RE: On the dangers of AI

From: Ben Goertzel (
Date: Tue Aug 16 2005 - 16:37:55 MDT


I don't really feel the categories of Good versus Evil are very useful for
analysis of future AI systems.

For instance, what if an AI system wants to reassemble the molecules
comprising humanity into a different form, which will lead to the evolution
of vastly more intelligent and interesting creatures here on Earth.

Is this Good, or Evil?

It's not destructive ... it's creative ... but I don't want the AI I create
to do it...

Your ideas seem to be along a similar line to Geddes's Universal Morality,
which is basically an ethical code in which pattern and creativity are good.
I agree these things are good, but favoring creation over destruction
doesn't seem to have much to do with the issue of *respecting the choices of
sentients* -- which is critical for intelligent "human-friendliness", and
also very tricky and subtle due to the well-known slipperiness of the
concept of "choice."

-- Ben G

> -----Original Message-----
> From: []On Behalf Of Richard
> Loosemore
> Sent: Tuesday, August 16, 2005 4:58 PM
> To:
> Subject: On the dangers of AI
> I have just finished writing a summary passage (for my book, but also
> for a project proposal) about the question of whether or not the
> Singularity would be dangerous.
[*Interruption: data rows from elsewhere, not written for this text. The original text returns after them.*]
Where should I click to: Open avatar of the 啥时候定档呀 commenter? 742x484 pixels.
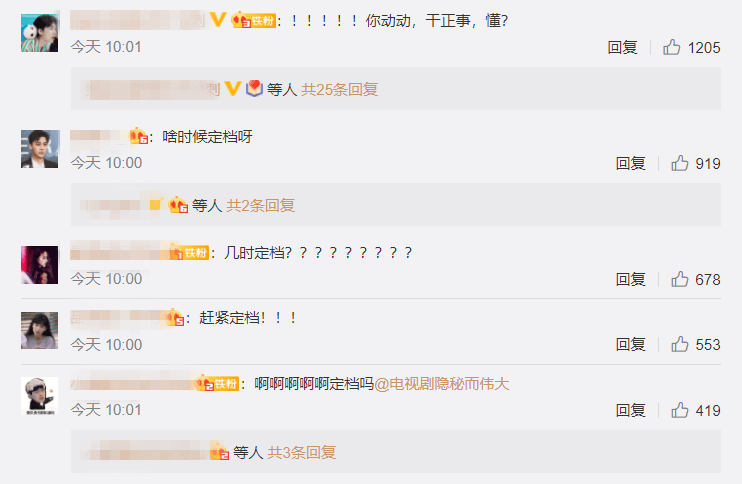(40, 149)
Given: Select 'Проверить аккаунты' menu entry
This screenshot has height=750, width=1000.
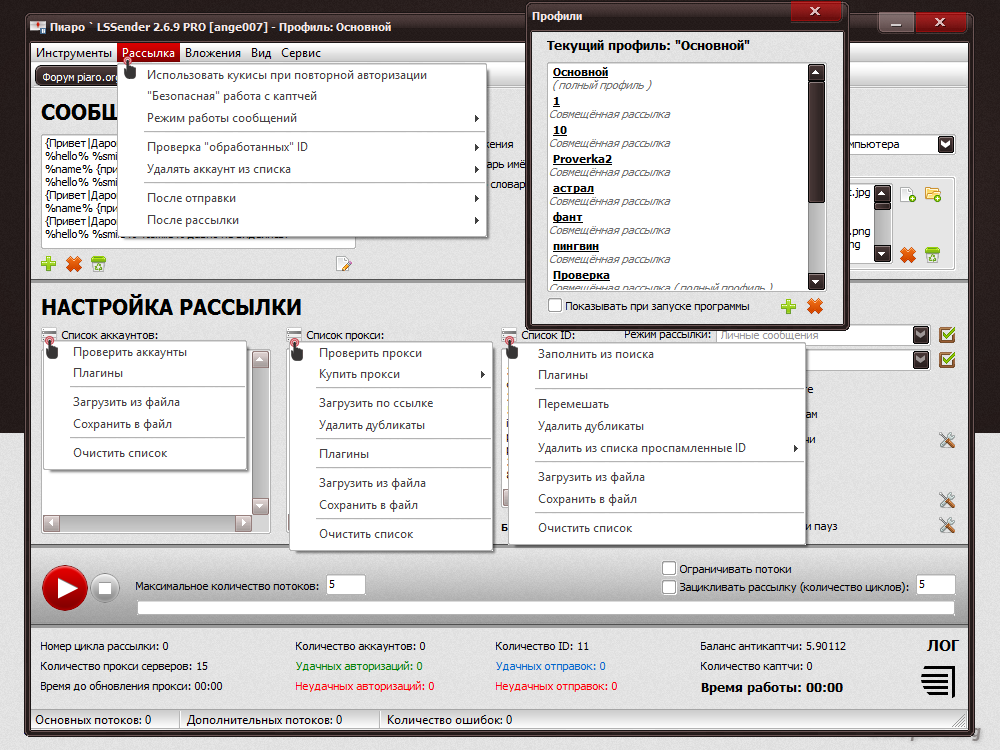Looking at the screenshot, I should tap(130, 352).
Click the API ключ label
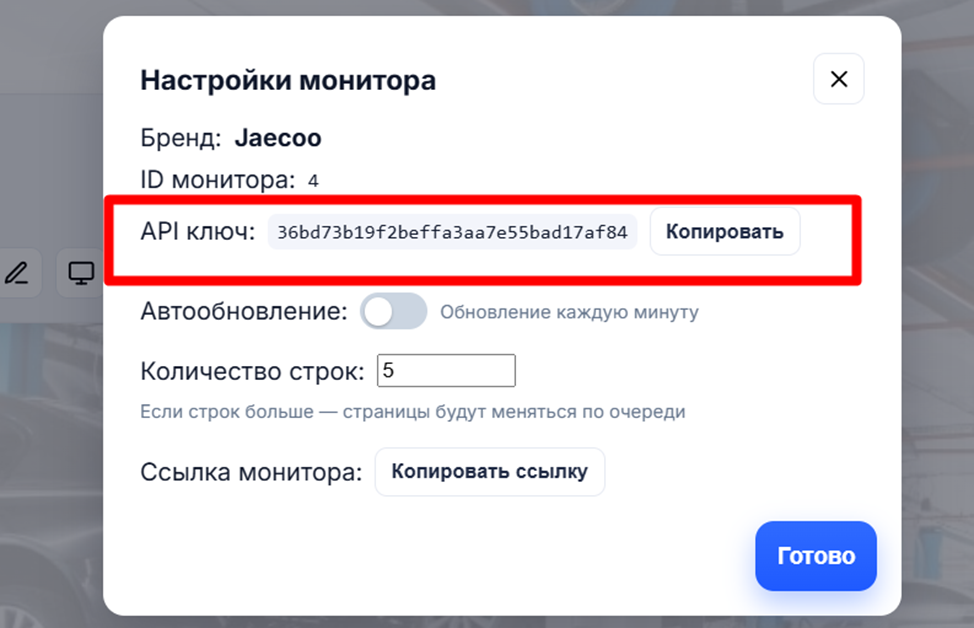 (198, 232)
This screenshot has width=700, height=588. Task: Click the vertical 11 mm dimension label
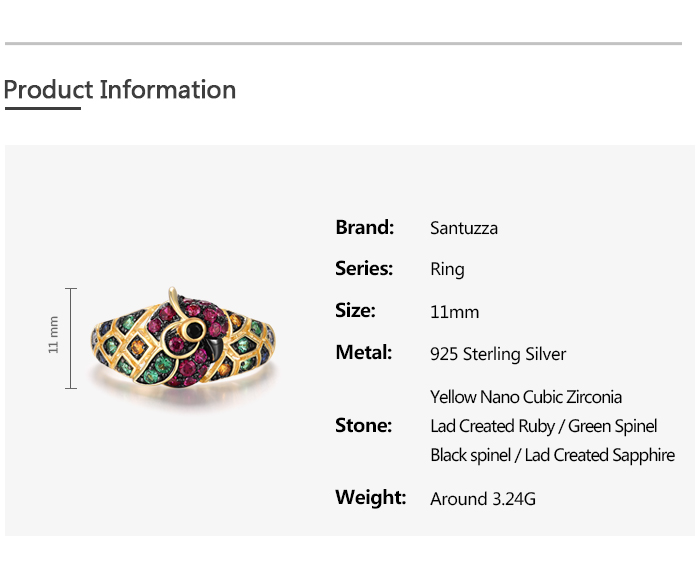54,334
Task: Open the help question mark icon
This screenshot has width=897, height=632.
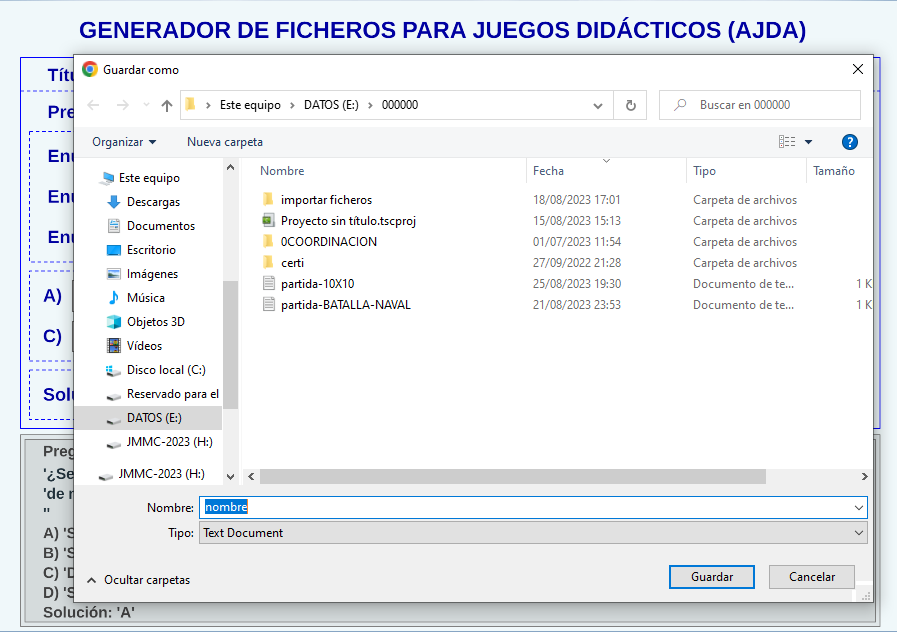Action: [x=850, y=142]
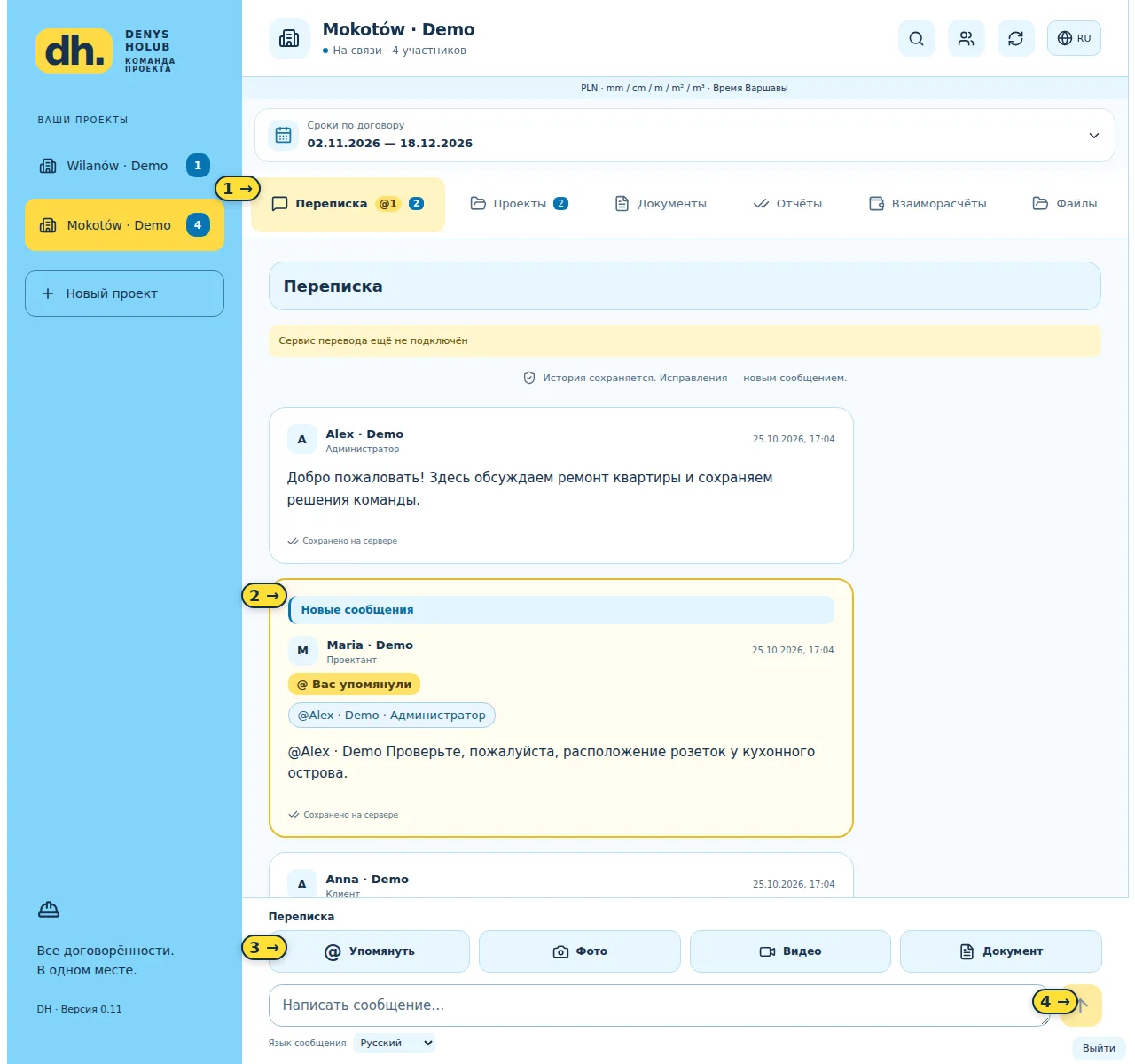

This is intended for a non-specialist
> audience, so expect the arguments to less elaborate than they could be.
> I promise a more elaborate version in due course.
> This argument is only about the friendliness issue, not about accidents.
> I am submitting it here for your perusal and critical feedback.
> [begin]
> The following is a brief review of the main factors relevant to the
> question of whether the Singularity would be dangerous.
> First, a computer system that could invent new knowledge would not have
> the aggressive, violent, egotistical, domineering, self-seeking
> motivations that are built into the human species.
> Science fiction writers invariably assume that any intelligent system
> must, ispo facto, also have the motivation mechanisms that are found in
> a human intelligence. And we, who are not necessarily consumers of
> science fiction, also have the same intuition—if we imagine a machine
> that has some kind of intelligence, we automatically assume it must come
> with the same jealousy and competitiveness that we would expect in an
> intelligent human. And yet, these two components of the mind are
> completely and utterly distinct, and there is no reason whatsoever to
> believe that the first intelligent machine would have anything except
> benign motivations.
> The second point is that whatever is true of the first machine, will be
> true of all subsequent machines. Why? Because the first machine is not
> “just” a passive machine, it is a system that perfectly well understands
> the issue we have just discussed. It knows that it could change its own
> motivations and become violent or aggressive. But it also knows that
> such a change would be dangerous.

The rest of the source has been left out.